South Africa’s Olympic chief says he had a constructive meeting with the International Association of Athletics Federations (IAAF) at the weekend in an effort to explain the administrative takeover of Athletics SA (ASA) and prevent international sanctions.
Tubby Reddy, chief executive of the SA Sports Confederation and Olympic Committee (Sascoc), confirmed on Monday he had met with IAAF representatives on the sidelines of an Association of National Olympic Committees (Anoc) gathering in Lausanne, Switzerland.
“The meeting went very well,” Reddy said.
“I cannot comment on the details, however, until I have given feedback to the Sascoc board, which I will do tomorrow.”
The IAAF said earlier this month it would send a delegation to South Africa to meet Sascoc and the ASA, suggesting the national athletics federation could be suspended by the global governing body due to outside interference.
“It is a fundamental principle of the IAAF’s governance of the sport of athletics that its national governing bodies are run – and are allowed to be run – as democratically elected institutions, in accordance with their statutes, free from any influence or interference,” Cheikh Thiare, director of the executive office of the IAAF president, told Reddy in an email.
“Membership of the IAAF and the right to participate in international competitions is conditional upon such principle being upheld without derogation or compromise in any measure.”
Reddy, however, said the Olympic body would uphold its suspensions of ASA president James Evans and the entire board for financial irregularities and autocratic leadership within the organisation.
He hoped the meeting in Lausanne would prevent international sanctions against the ASA.
“It will be fine. We will sit at the table and they will get both sides of the picture,” Reddy said ahead of the Anoc gathering.
If an agreement with the IAAF could not be reached, Reddy said Sascoc would take the matter to the International Olympic Committee’ ethics commission and, if need be, the Court of Arbitration for Sport.
The dispute between Sascoc and Evans, who was fighting his suspension in court, continued last week when Evans, still recognised by the IAAF as the ASA president, released a team of 33 athletes for the World Youth Championships in Donetsk, Ukraine, next month.
Evans said the team had been selected by the ASA track-and-field commission, which had not been suspended by Sascoc.
Board member Pieter Lourens, a committee member who had been suspended by the Olympic body, had chosen not to participate in the selection process.
Reddy, however, rejected the team, as it had not been cleared by the Sascoc-recognised ASA administration. He said the athletics federation could not “function outside the systems designated by the South African sports act and the processes of Sascoc”.
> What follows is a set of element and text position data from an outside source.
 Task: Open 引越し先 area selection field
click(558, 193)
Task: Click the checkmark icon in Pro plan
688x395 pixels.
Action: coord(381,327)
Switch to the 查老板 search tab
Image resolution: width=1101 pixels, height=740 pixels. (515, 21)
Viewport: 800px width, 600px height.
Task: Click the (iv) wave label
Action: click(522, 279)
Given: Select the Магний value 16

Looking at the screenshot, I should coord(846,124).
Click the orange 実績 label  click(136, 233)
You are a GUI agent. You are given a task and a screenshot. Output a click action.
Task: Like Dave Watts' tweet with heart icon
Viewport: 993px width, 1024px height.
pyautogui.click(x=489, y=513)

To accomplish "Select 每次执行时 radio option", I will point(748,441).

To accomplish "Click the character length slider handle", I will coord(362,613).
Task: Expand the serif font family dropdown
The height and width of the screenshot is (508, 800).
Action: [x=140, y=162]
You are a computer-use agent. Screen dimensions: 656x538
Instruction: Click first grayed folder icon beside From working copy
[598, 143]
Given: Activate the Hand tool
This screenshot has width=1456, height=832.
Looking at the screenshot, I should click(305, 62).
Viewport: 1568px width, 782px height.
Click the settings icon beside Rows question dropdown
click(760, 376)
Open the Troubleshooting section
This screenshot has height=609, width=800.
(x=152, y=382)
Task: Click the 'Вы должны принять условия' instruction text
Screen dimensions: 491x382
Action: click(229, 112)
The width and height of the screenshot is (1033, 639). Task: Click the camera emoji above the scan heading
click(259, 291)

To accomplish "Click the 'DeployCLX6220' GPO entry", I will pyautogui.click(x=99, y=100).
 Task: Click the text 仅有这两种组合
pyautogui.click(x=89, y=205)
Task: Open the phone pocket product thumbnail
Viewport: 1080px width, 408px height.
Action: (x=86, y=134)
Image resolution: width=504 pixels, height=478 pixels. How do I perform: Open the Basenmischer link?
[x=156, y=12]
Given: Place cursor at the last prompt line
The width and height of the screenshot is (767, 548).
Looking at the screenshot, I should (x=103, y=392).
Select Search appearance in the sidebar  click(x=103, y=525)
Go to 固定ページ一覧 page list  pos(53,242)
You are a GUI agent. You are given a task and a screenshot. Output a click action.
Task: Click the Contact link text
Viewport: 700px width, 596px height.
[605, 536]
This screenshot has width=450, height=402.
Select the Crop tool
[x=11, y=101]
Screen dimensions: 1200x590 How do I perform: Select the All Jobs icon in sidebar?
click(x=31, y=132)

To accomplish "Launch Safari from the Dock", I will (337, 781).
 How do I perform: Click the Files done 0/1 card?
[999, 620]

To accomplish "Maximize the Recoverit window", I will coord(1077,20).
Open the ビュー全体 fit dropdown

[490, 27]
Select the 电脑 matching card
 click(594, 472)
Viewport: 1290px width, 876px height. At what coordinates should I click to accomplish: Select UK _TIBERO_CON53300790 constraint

If the ASA wanted to send a team to the global youth championships, ASA administrator Zola Majavu, appointed by the Olympic body in April, would need to assess whether the federation had the budget to send a team.
Majavu would also need to request Sascoc’s permission to send a team, and clarify the selection policy.
South Africa’s regular international campaign had already taken a knock this season, with no teams selected for continental track-and-field championships.
The Confederation of African Athletics confirmed earlier this month South Africa would no longer host the African Junior Championships at the end of June, as the IAAF did not recognise the current ASA administration. The event was postponed indefinitely and the bidding process would be reopened.
This followed the country’s withdrawal earlier this year as hosts of the Southern Region Youth Athletics Championships.
South Africa did not send teams to the inaugural African Youth Championships in Nigeria in April, or the Southern Region Senior Championships in Botswana last month.